**Excerpt to read**:
================

Python numpy array vs list - python

I need to perform some calculations a large list of numbers.
Do array.array or numpy.array offer significant performance boost over typical arrays?
I don't have to do complicated manipulations on the arrays, I just need to be able to access and modify values,
e.g.
import numpy
x = numpy.array([0] * 1000000)
for i in range(1,len(x)):
x[i] = x[i-1] + i
So I will not really be needing concatenation, slicing, etc.
Also, it looks like array throws an error if I try to assign values that don't fit in C long:
import numpy
a = numpy.array([0])
a[0] += 1232234234234324353453453
print(a)
On console I get:
a[0] += 1232234234234324353453453
OverflowError: Python int too large to convert to C long
Is there a variation of array that lets me put in unbounded Python integers?
Or would doing it that way take away the point of having arrays in the first place?

You first need to understand the difference between arrays and lists.
An array is a contiguous block of memory consisting of elements of some type (e.g. integers).
You cannot change the size of an array once it is created.
It therefore follows that each integer element in an array has a fixed size, e.g. 4 bytes.

================

**Data section**:
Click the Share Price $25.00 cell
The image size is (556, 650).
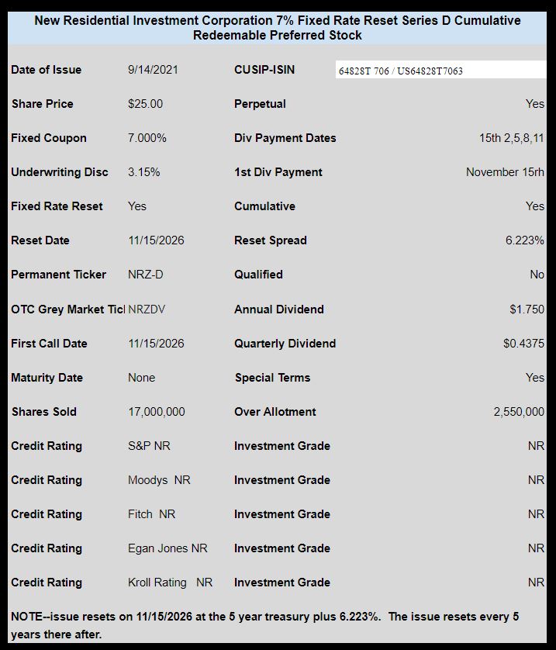click(x=146, y=104)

================

**Problem to solve**:
Please reproduce the forum thread on numpy arrays versus Python lists above in full, word for word.

**Task result**:
Python numpy array vs list - python

I need to perform some calculations a large list of numbers.
Do array.array or numpy.array offer significant performance boost over typical arrays?
I don't have to do complicated manipulations on the arrays, I just need to be able to access and modify values,
e.g.
import numpy
x = numpy.array([0] * 1000000)
for i in range(1,len(x)):
x[i] = x[i-1] + i
So I will not really be needing concatenation, slicing, etc.
Also, it looks like array throws an error if I try to assign values that don't fit in C long:
import numpy
a = numpy.array([0])
a[0] += 1232234234234324353453453
print(a)
On console I get:
a[0] += 1232234234234324353453453
OverflowError: Python int too large to convert to C long
Is there a variation of array that lets me put in unbounded Python integers?
Or would doing it that way take away the point of having arrays in the first place?

You first need to understand the difference between arrays and lists.
An array is a contiguous block of memory consisting of elements of some type (e.g. integers).
You cannot change the size of an array once it is created.
It therefore follows that each integer element in an array has a fixed size, e.g. 4 bytes.